╭─ EXTRACTED ENTRIES

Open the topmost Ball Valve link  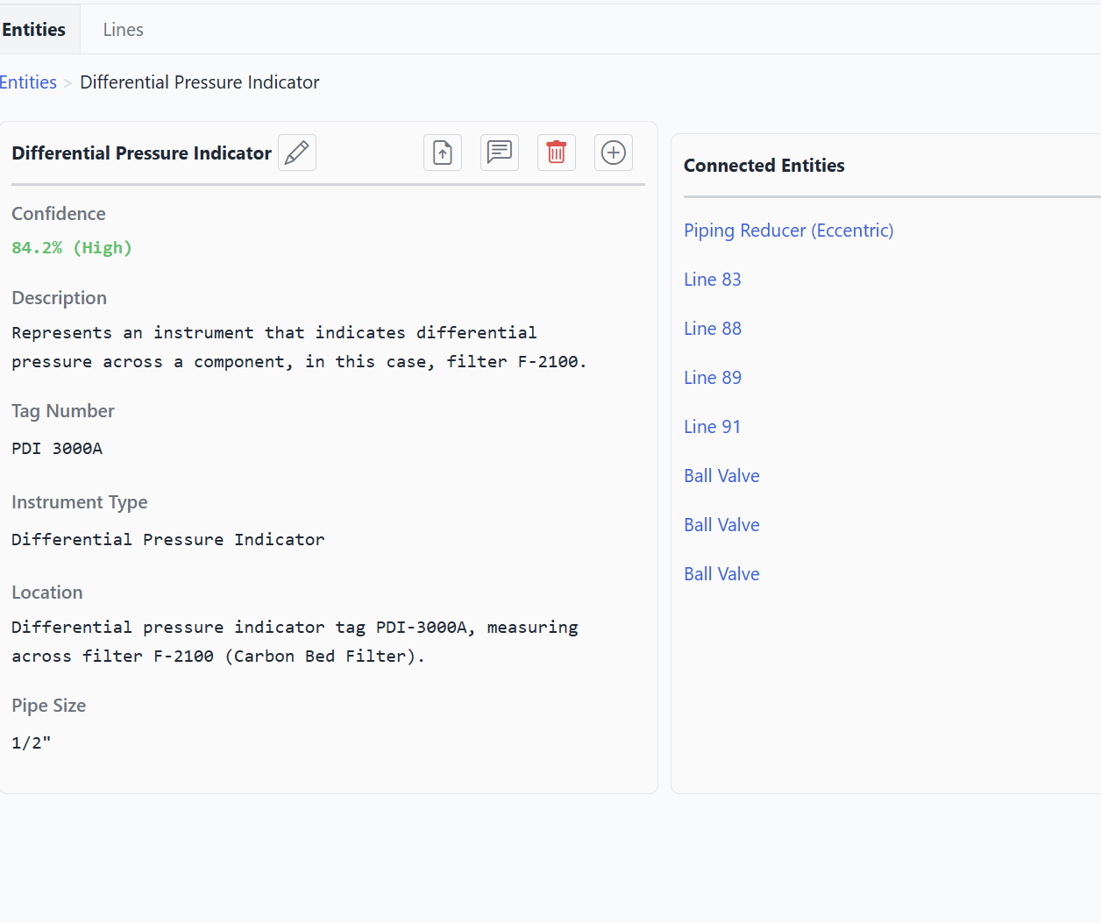pyautogui.click(x=721, y=476)
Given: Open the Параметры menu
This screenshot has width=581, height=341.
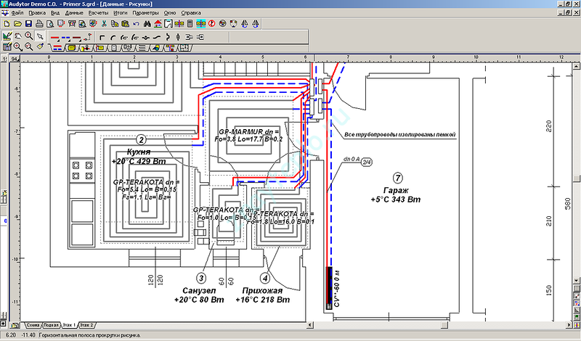Looking at the screenshot, I should 147,13.
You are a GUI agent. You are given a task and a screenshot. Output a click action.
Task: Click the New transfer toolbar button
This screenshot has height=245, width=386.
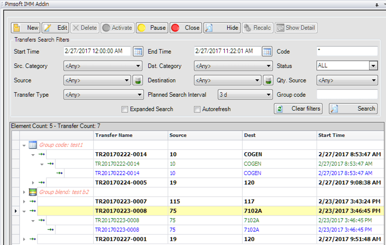(x=25, y=28)
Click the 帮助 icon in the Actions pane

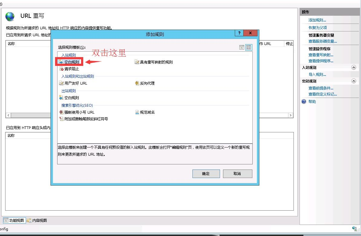(x=304, y=102)
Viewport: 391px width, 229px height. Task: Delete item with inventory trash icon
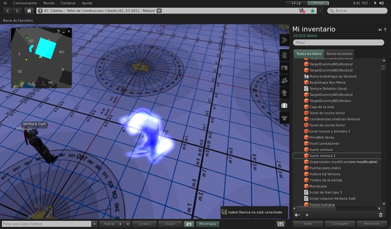381,214
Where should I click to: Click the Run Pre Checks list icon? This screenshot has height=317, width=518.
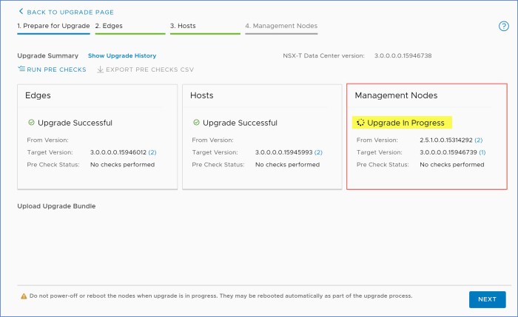[21, 69]
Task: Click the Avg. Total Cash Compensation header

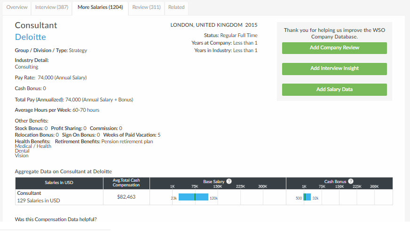Action: [x=126, y=183]
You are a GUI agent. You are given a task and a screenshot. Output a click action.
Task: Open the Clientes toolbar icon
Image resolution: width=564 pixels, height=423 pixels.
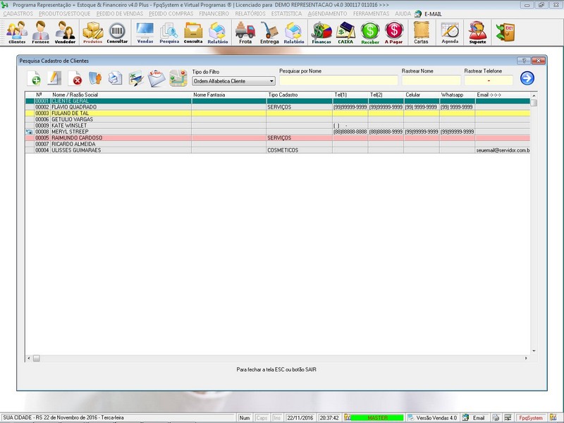17,32
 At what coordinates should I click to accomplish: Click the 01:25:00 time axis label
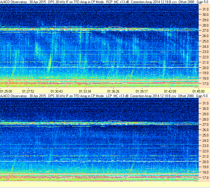6,91
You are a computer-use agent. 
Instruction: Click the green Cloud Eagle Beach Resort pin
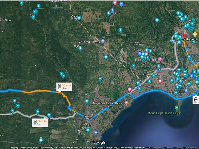pos(177,108)
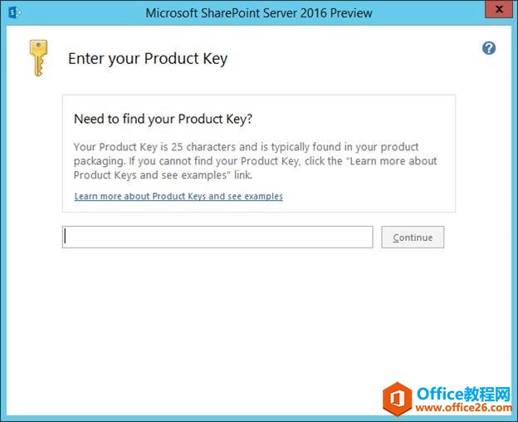
Task: Click the www.office26.com URL watermark
Action: point(464,408)
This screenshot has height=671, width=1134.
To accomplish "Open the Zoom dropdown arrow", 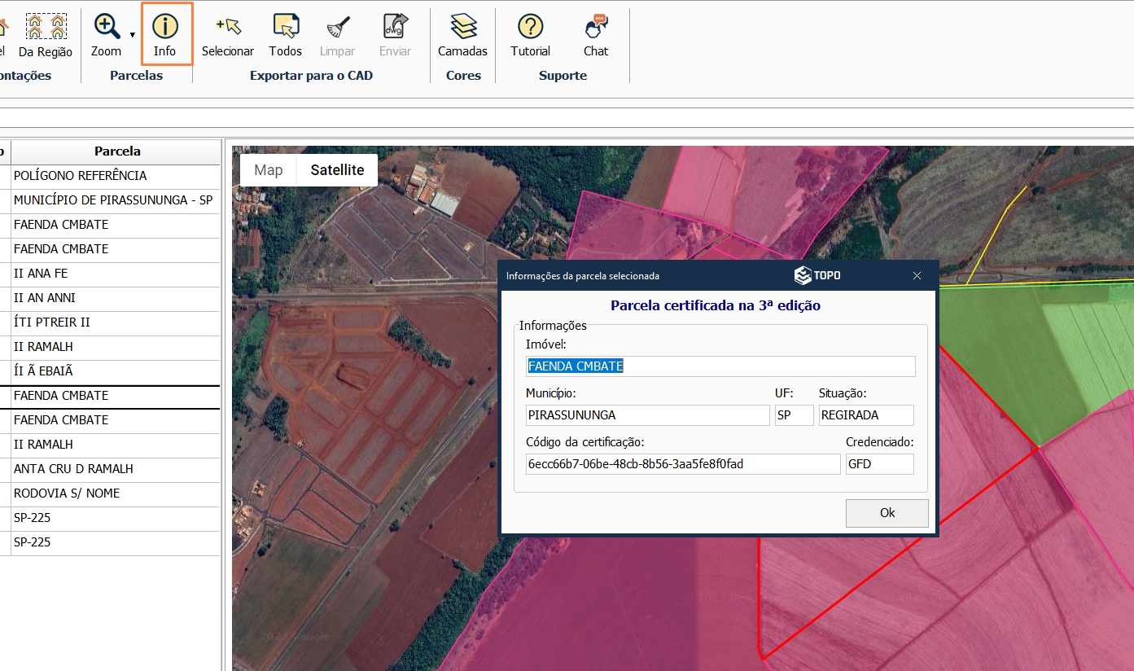I will [x=132, y=36].
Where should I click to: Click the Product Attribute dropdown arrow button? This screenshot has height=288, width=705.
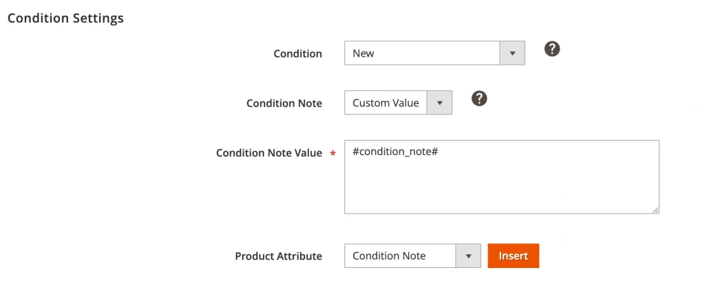[468, 256]
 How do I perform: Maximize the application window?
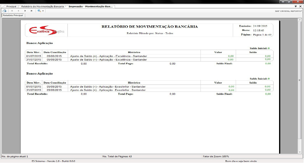(289, 2)
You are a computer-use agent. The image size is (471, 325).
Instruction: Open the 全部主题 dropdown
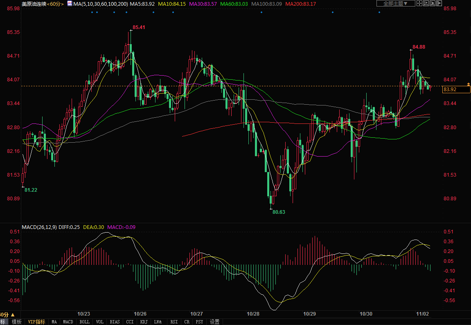tap(395, 3)
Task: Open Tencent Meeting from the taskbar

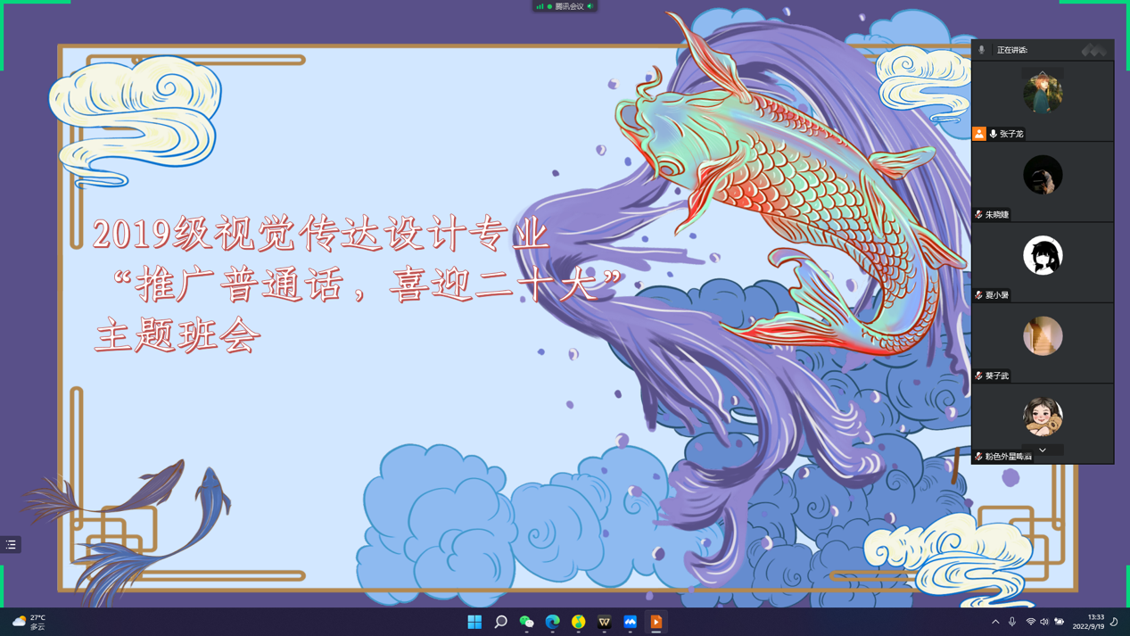Action: click(631, 622)
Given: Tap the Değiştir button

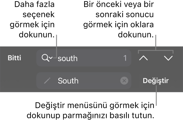Looking at the screenshot, I should 156,81.
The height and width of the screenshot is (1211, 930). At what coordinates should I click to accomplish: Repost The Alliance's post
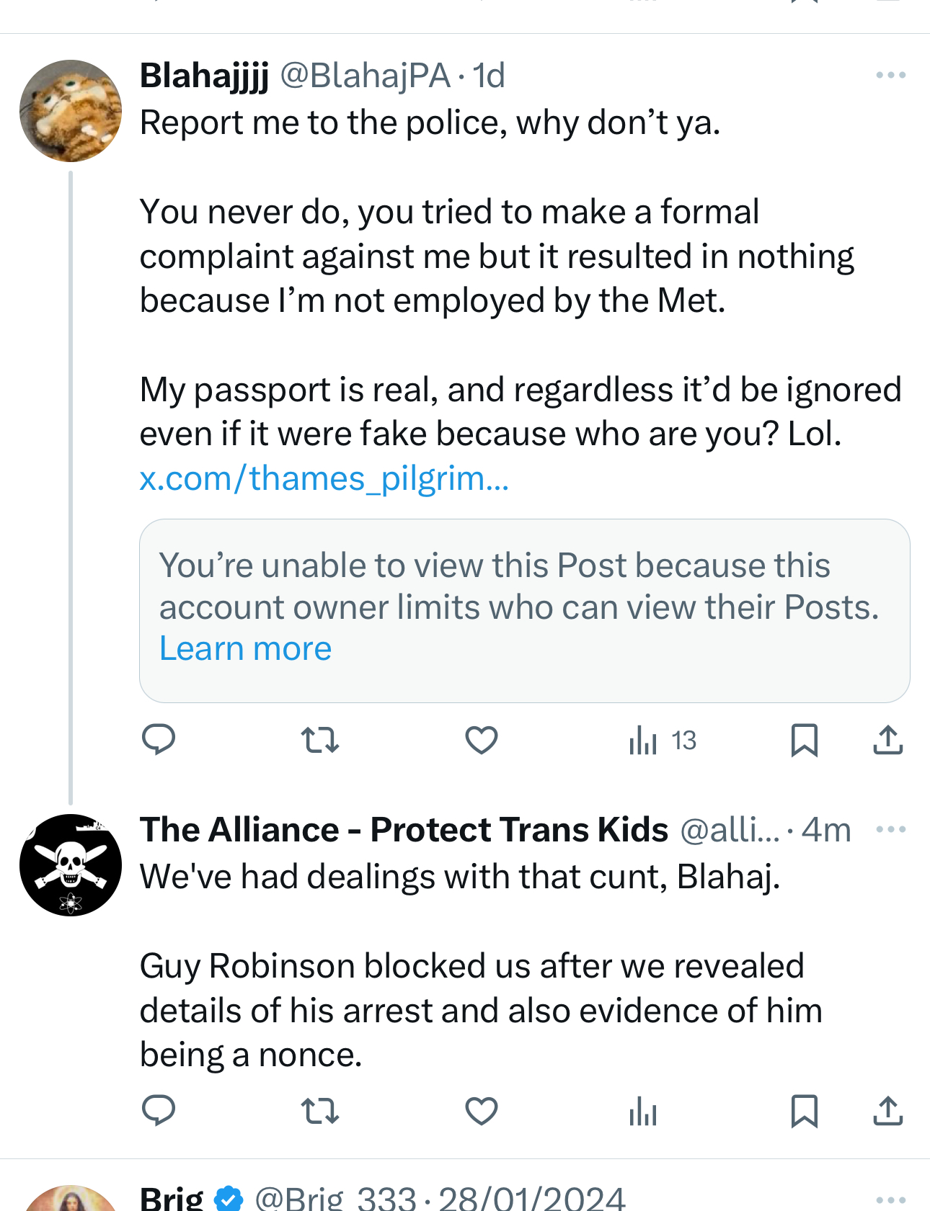pyautogui.click(x=319, y=1111)
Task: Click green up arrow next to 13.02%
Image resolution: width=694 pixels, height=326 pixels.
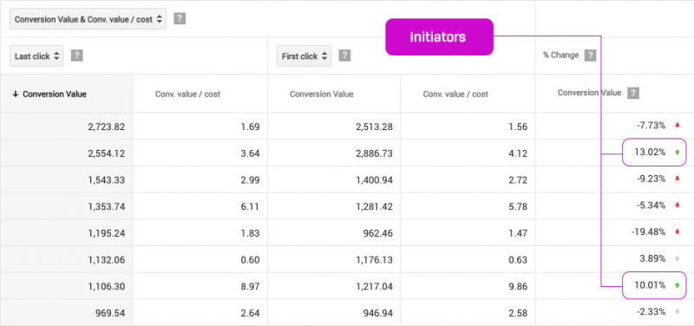Action: click(677, 153)
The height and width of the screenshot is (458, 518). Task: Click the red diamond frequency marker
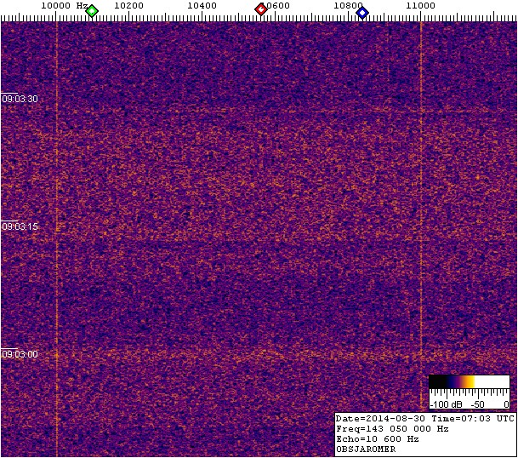261,9
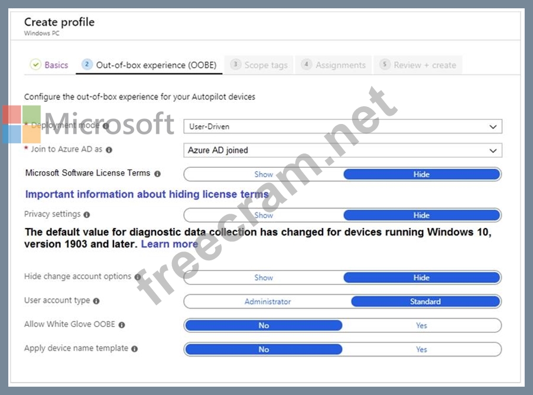Viewport: 533px width, 395px height.
Task: Click info icon for Hide change account options
Action: [x=138, y=277]
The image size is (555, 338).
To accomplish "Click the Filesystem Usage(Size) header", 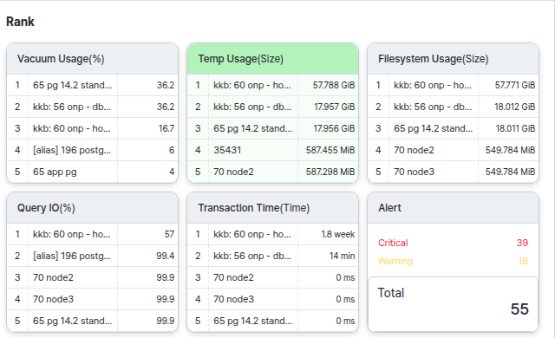I will point(453,59).
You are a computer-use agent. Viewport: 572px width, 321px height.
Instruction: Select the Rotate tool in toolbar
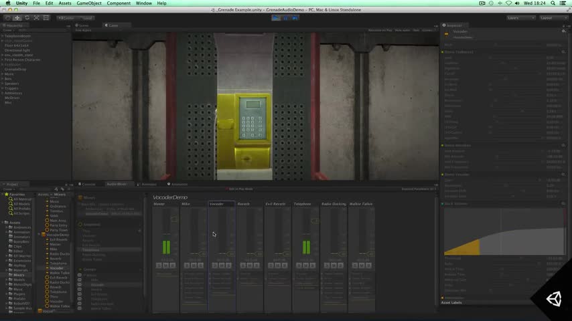(x=27, y=18)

╰─

* PROBLEM REQUIREMENTS *
If a line in the listing has "computer" in it, report that line.

* RESULT FOR THIS EXERCISE *
You are a computer-use agent. 
You are a computer-use agent. The image size is (471, 325).
You are a computer-use agent. Viewport: 572px width, 321px height.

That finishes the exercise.